Кстати, я вам не сообщил, что автомат из-за плеча я снял да взял в руки. И с предохранителя я его на боевой взвод поставил. И глаза у меня тоже излучали готовность номер один.

На ту беду слышу я вдруг громкие крики многих людей. И женские голоса, и мужские. Какое-то бренчание не поймешь чего. Голосов много. Не десять и не двадцать, а сотни. Рев прямо-таки. Кто-то кричит по-русски: "Стойте! Стойте! Погодите!" Меня точно против сердца молотом ударило. Вот оно, думаю, наконец-то!

Предчувствие у меня получилось, что сейчас мое время настало, что сейчас я такое что-то учиню, что на всю жизнь запомнится.

Выбегаю с автоматом наперевес из переулка на большую площадь - и что же я вижу? Огромная толпа немцев - мужчины и женщины - в невозможном возбуждении осаждает что-то посреди площади. Толкотня, визг. Каждый протискивается вперед. У всех судки, кастрюльки, котелки разные. У многих над головами плачущие дети воздеты. Тут же увидел я, почему такое смятение происходит. Дымится у другого конца площади полевая кухня. Над ней наш боец с черпаком возвышается.

Озверел я тут окончательно. Очередь из автомата дал. Одну. Вторую, Третью. Вверх, конечно. Мигом тихо стало. Толпа на меня обернулась. Налетел я на всю эту толпу прямо-таки коршуном.

- Киндеров, - кричу, - вперед! Киндеров! Кто с детьми - тех вперед!

Кричу, а сам к этой кухне пробиваюсь. Толпа расступается передо мной, поскольку я для порядка короткими вверх постреливаю.

Около кухни стоят наши две девчушки в синих беретиках со звездочками. Растерялись обе, чуть не плачут. И повар растерялся, не знает, кому кашу накладывать, столько под его черпак котелков и кастрюлек подсовывается.

Я же свое продолжаю кричать. Причем весьма грозно:

- Киндеров! Киндеров вперед! Становись в очередь...

Поняли меня немцы. Стали они с нашей помощью очередь устанавливать. Вся площадь разом заголосила: "Рае! Рае!" Как выяснилось, "рае" по-ихнему "очередь". Ну, думаю, если очередь за нашей советской кашей для вас теперь оказалась раем, значит, хорошо вы навоевались!

Вскоре после начала моих действий присоединились к нам и еще различные наши бойцы.

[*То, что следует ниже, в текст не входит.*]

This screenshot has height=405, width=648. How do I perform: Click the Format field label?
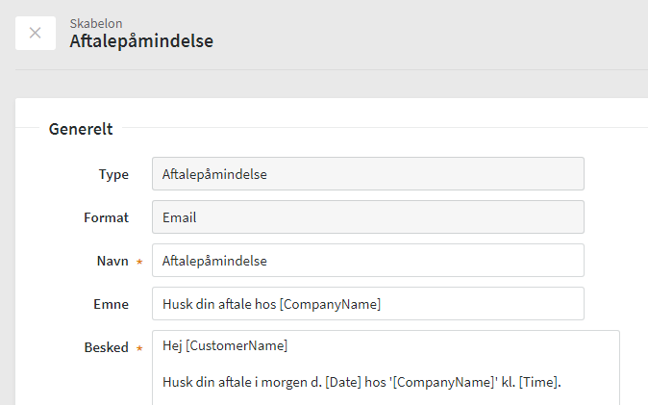pyautogui.click(x=106, y=217)
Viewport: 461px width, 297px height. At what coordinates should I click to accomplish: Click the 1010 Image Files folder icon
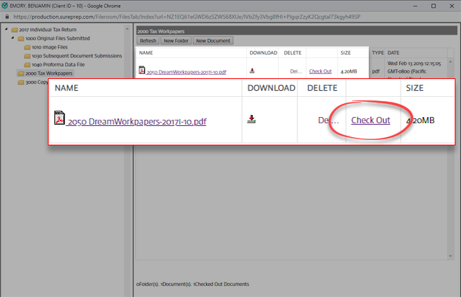pos(28,47)
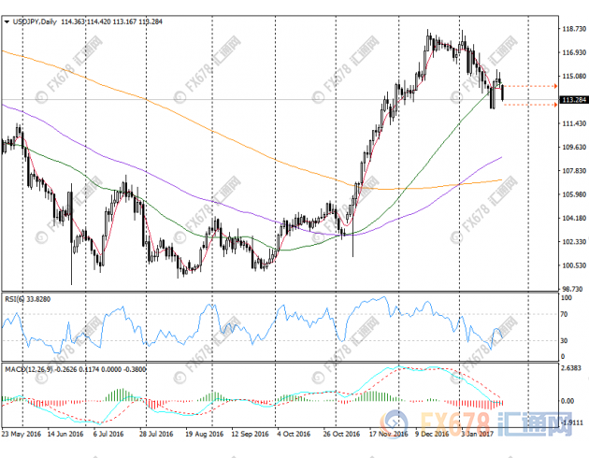Click the 118.730 price axis label
Viewport: 589px width, 458px height.
(572, 29)
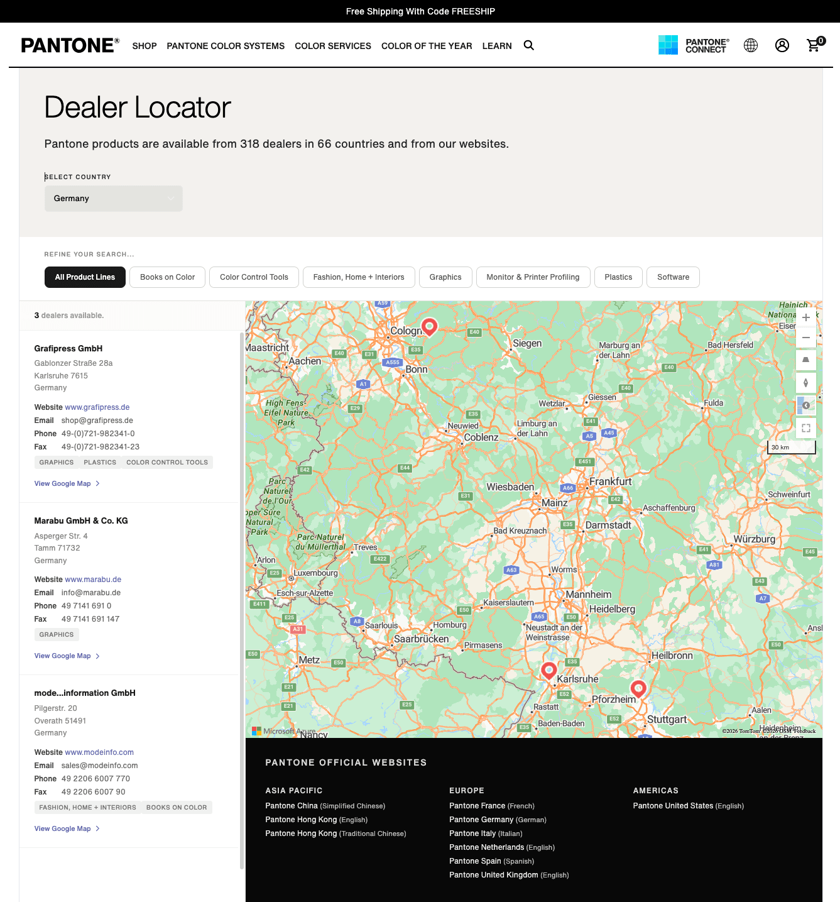
Task: Open the COLOR OF THE YEAR menu
Action: (427, 45)
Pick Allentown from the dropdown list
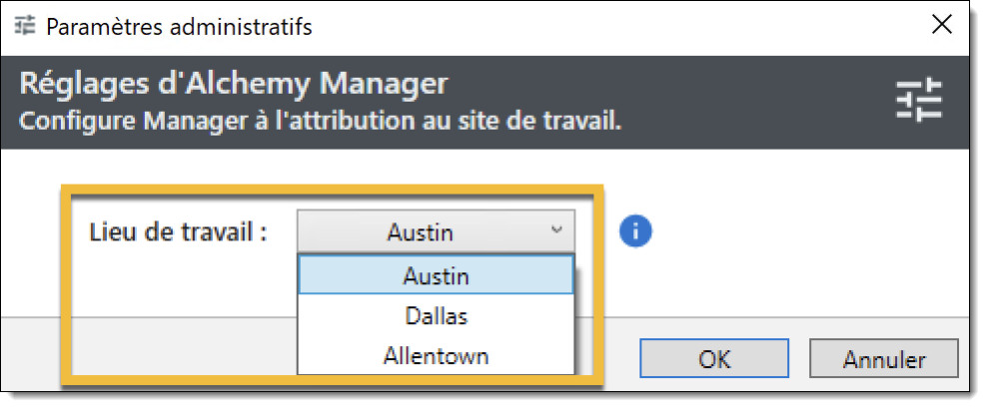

Девушек несколько еще появилось... Начали они мне помогать, и вскоре превратили мы эту "раю" в настоящий хвост, попросту говоря - в очередь.

Стал я тут распоряжаться. Поднялся на ступеньку кухни и начал показывать, как очередь сдвинуть к панели и вокруг площади заворачивать. Потом самолично пошел опять вдоль немцев. Тех, кто с детьми поменьше, выводил вперед. За ними старух и стариков поставил. Ну, а весь средний возраст и молодежь, тех, само собой, назад попятил, чтобы там уж они между собой разобрались, кому за кем стоять. Глядишь, и повару кое-какие условия для работы создались. Начал он своим черпаком орудовать.

- Смотри, - говорю я ему, - мимо не проливай! Каша как-никак нашенская.

- Ничего, - говорит, - под бомбежками не проливал, а тут уж как-нибудь!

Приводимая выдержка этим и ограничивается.